Twenty-five years ago, I was finishing up a one-year volunteer clergy internship at the Old St. Louis City Jail. Situated at 14th and Clark streets downtown, the location is now a parking lot for a hockey arena, the Scottrade Center. It was a maximum-security facility and quite dated. The chaplains were patted down as we entered the lockup, which -- while necessary -- was to my recollection a somewhat humiliating experience.
The sixth floor had metal loops in the ceiling; directly below them were trap doors welded shut. Before the state of Missouri took over executions many decades ago, cities held the power to put men to death -- and those loops and doors were reminders of who held the power. I stood on those doors and reflected on the men who had been hanged on that very spot.
We volunteer clergy worked with the permanent chaplain, Paul Beins, a remarkable and competent Lutheran cleric with incredibly salty language.
Beins got very direct with each of us volunteer chaplains on our first night of training: "If you're for the death penalty, tell me now, because if you believe men ought to be put to death by the state, you're not going anywhere near the cellblock."
I'll confess, back then I was a little ambivalent about capital punishment. I am no longer.
What got me off the fence was former Illinois governor George Ryan's long-ago decision, unpopular with the public, to place a moratorium on state-sponsored execution. Reason? The reversal of several death-row cases in the Land of Lincoln.
If even one man (or woman) is put to death for a crime he or she did not do, the number is too high. So believed Ryan, and so do I.
You might say to me that there were plenty of executions in the Bible, especially in the Old Testament.
I teach that subject at Southeast Missouri State University. I am aware of this.

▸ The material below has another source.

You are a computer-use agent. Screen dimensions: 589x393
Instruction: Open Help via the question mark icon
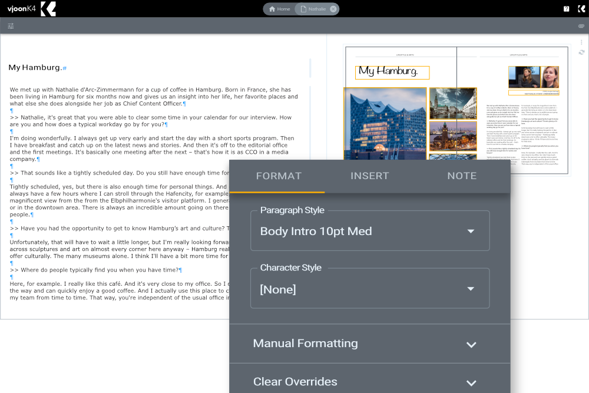[566, 8]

Allow me to say that context is important. When Israel first received the Law of Moses, commandment No. 6, "Thou shalt not kill" (or murder, depending on your point of view), was a prohibition to stop the wandering band of ex-slaves from resolving disputes through ending the life of an adversary. Yet people were put to death -- regularly.
Roman Catholic Cardinal Donald Wuerl of Washington, D.C., gave a remarkably lucid answer to this obvious disconnect.

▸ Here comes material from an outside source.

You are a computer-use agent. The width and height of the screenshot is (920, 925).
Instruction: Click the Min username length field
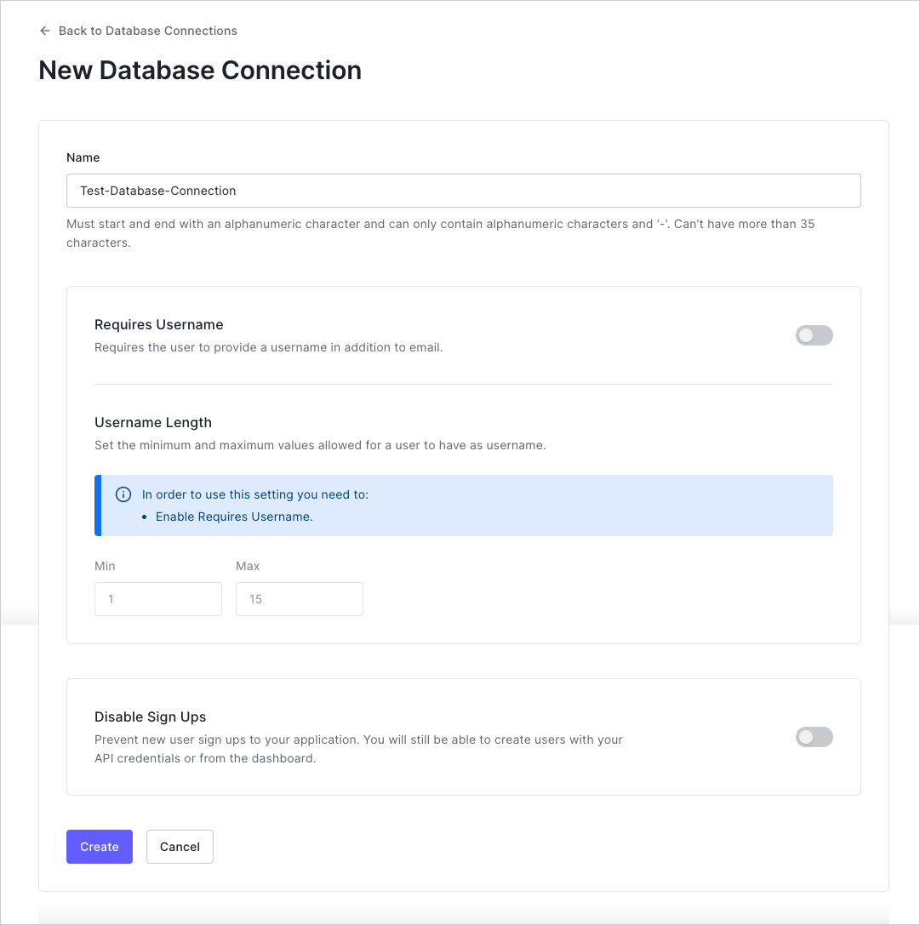click(x=158, y=599)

Wuerl says there was no other legitimate way, other than death, to separate a wrongdoer from the general population.
Everybody moved together; there were no mobile jails. There was simply no place to incarcerate the offender because Israel was continually on the move across the wilderness.
Today, of course, we have options. We have permanent jails and prisons and penitentiaries. Ancient Israel, unlike contemporary America, had no options.
Pope Francis the other day called for a one-year moratorium on the death penalty. I support that. I know many will not.
Many believe state-sponsored executions are a deterrent, that they will make a person think twice about committing the ultimate violent act.
Sounds reasonable, except that murder is often -- not always -- a decision made in the moment, without reflection, without thinking through what will happen.
I remember talking with many a young man behind the cellblock for whom murder was a crime of passion. Consequences often do not occur to people who act out sudden murderous impulses. People I love and respect feel quite differently, and while I honor their thinking, I cannot agree for the reasons mentioned above.